Après un rapide déjeuner, je décidai de sortir en compagnie de Diane pour me changer les idées. J’hésitai sur la direction à suivre et choisis finalement le chemin bordé de hauts talus qui s’enfuyait vers le lac, distant d’environ deux kilomètres. Tandis que je marchais d’un bon pas, revigoré par l’air vif, Diane, qui me précédait d’une trentaine de mètres, s’arrêta soudain en grognant sourdement. Une voix sèche lui répondit et je vis alors la pauvre bête revenir vers moi la queue entre les jambes. Au même moment, une sombre silhouette émergea de la brume. L’étrange apparition, vêtue d’une veste à longues basques et de braies nouées au-dessus du genou, avançait en boitant, le dos voûté. Il s’agissait visiblement d’une femme âgée.

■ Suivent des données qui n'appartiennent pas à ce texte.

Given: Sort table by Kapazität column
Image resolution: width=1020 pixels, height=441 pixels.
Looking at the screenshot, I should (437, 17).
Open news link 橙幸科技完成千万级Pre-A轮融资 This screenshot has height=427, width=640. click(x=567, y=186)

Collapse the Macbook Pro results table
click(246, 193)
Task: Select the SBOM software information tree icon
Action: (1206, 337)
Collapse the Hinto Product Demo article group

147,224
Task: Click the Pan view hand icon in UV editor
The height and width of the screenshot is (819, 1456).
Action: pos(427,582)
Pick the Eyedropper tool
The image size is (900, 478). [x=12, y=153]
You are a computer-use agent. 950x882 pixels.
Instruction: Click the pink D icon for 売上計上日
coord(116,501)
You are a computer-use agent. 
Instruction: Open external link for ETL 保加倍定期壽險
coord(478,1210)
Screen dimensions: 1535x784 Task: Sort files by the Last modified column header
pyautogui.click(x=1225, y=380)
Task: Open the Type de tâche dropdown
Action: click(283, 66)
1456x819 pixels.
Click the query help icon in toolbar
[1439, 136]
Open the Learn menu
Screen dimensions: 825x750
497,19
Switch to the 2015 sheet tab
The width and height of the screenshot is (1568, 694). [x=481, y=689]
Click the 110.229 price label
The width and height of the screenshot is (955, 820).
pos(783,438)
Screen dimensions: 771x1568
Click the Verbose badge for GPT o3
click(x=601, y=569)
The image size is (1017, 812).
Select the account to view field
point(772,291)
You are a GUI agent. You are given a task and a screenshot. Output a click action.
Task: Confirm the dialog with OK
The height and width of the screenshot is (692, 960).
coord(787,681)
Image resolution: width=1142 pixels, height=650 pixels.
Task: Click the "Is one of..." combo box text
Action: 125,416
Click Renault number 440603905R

Au moment où elle arrivait à ma hauteur, elle releva la tête, de sorte que je pus voir son visage jusque-là caché par un chapeau à larges bords rabattus. Je frissonnai malgré moi à la vue de ce faciès quadrillé de rides profondes et dont la couleur se confondait avec la brume environnante. En outre, la blancheur laiteuse caractéristique de ses yeux me renseigna sur sa cécité, ce qui renforça mon étonnement de la rencontrer seule à cet endroit. Après quelques pas, je ne résistai pas à l’envie de me retourner. Elle aussi s’était arrêtée et regardait dans ma direction. Il me sembla même que ses lèvres remuaient silencieusement et avant qu’elle ne poursuive son chemin, je la vis se signer.
Cette brève mais impressionnante rencontre me replongea dans un état de trouble oppressant. Je décidai pourtant de continuer, préférant mettre ce malaise sur le compte de l’épais brouillard qui masquait tout et donnait à la lande un aspect maléfique. La route traversa une sapinière dense et sombre avant de continuer à découvert jusqu’au lac. Sa surface étant elle aussi masquée par l’épaisse brume, je jugeai préférable de remettre cette visite à plus tard et rebroussai donc chemin. En repassant par la sapinière, Diane marqua à nouveau l’arrêt avant de disparaître dans les fougères en aboyant. Quelques secondes plus tard, elle jaillit du rideau de végétation les oreilles rabattues et fila vers le village sans même me jeter un regard. Je scrutais les silhouettes fantomatiques des sapins nimbés de brume mais ne vis rien qui puisse expliquer le comportement apeuré de la chienne. Pourtant, au moment où la route émergeait du bosquet, j’entendis assez nettement des rires aigus quelque part derrière moi. Des rires d’enfants. J’attendis un peu mais ne perçus plus rien. En arrivant à la maison peu après, la chienne m’attendait sur le pas de la porte.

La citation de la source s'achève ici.